3. A particleboard press for converting a thick mat into a thin panel, the press comprising:

a frame;

an upper beam and a lower beam carried on the frame and vertically confronting one another, one of the beams being vertically displaceable onthe frame relative to the other beam;

upper and lower platens carried on the beams and vertically confronting each other;

upper and lower belts having stretches engaged under and over the upper and lower platens, respectively;

means for synchronously driving the belts relative to the platens and beams and thereby advancing a mat in a transport direction through the press between the platens, the platen of the one beam having relative to the direction a downstream calibration portion and an upstream compression portion at least limitedly vertically displaceable relative to the one beam and to the downstream calibration portion;

means including spacers between the platens in the calibration portion of the one beam for urging the calibration portion into a calibration position spaced a predetermined vertical distance from the platen of the other beam with the spacers vertically engaged between the platens at the downstream calibration portion; and

means including springs braced between the compression portion and the one beam and urging the compression portion with a predetermined generally constant force toward the other platen while permitting deflection of the compression portion of the one platen away from the other platen against the constant force and without substantial change of the constant force.

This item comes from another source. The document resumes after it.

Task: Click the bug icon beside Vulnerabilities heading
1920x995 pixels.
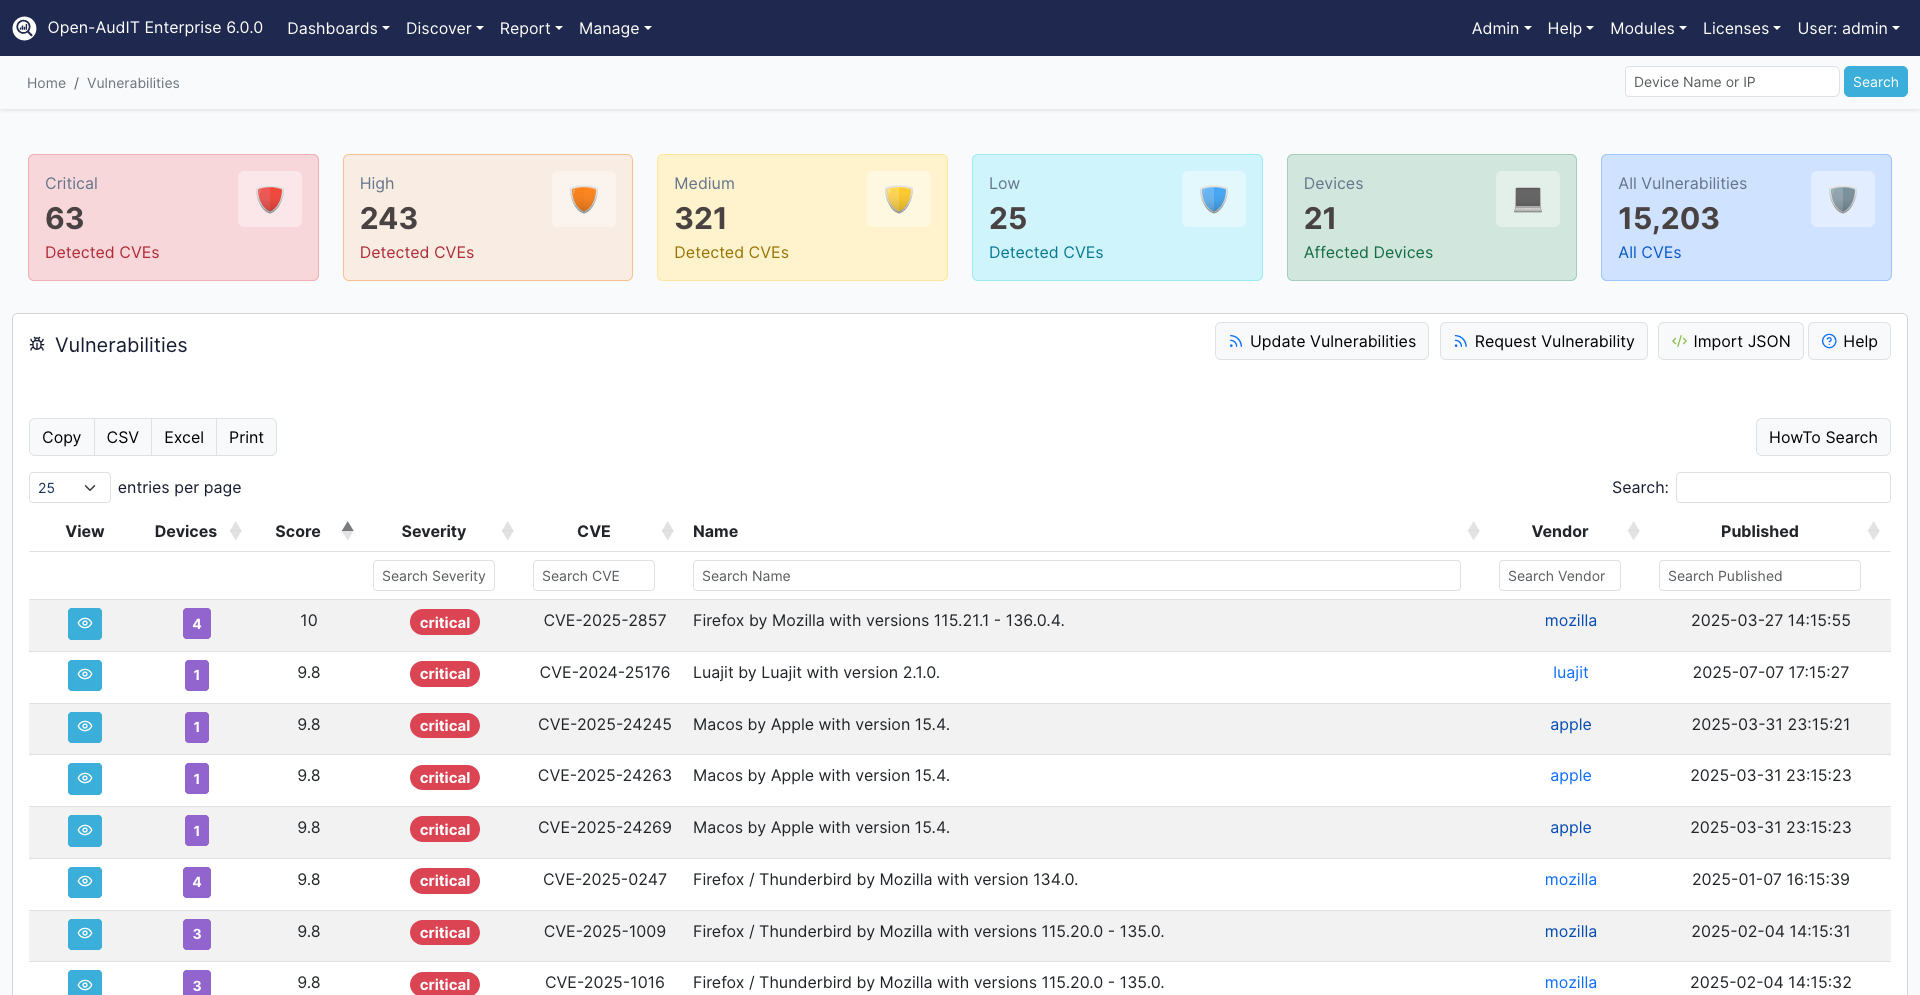Action: (37, 344)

4. The particleboard press defined in claim 1 wherein the one platen is unitary in both the calibration and compression zone and is elastically deformable relative to the respective beam at least in the compression zone.

5. The particleboard press defined in claim 3, further comprising

means for adjusting the force exerted by the springs between the compression portion of the one platen and the respective beam.

6. The particleboard press defined in claim 3 wherein the elasticity of the one platen itself constitutes the means urging the compression portion of the one platen toward the other platen.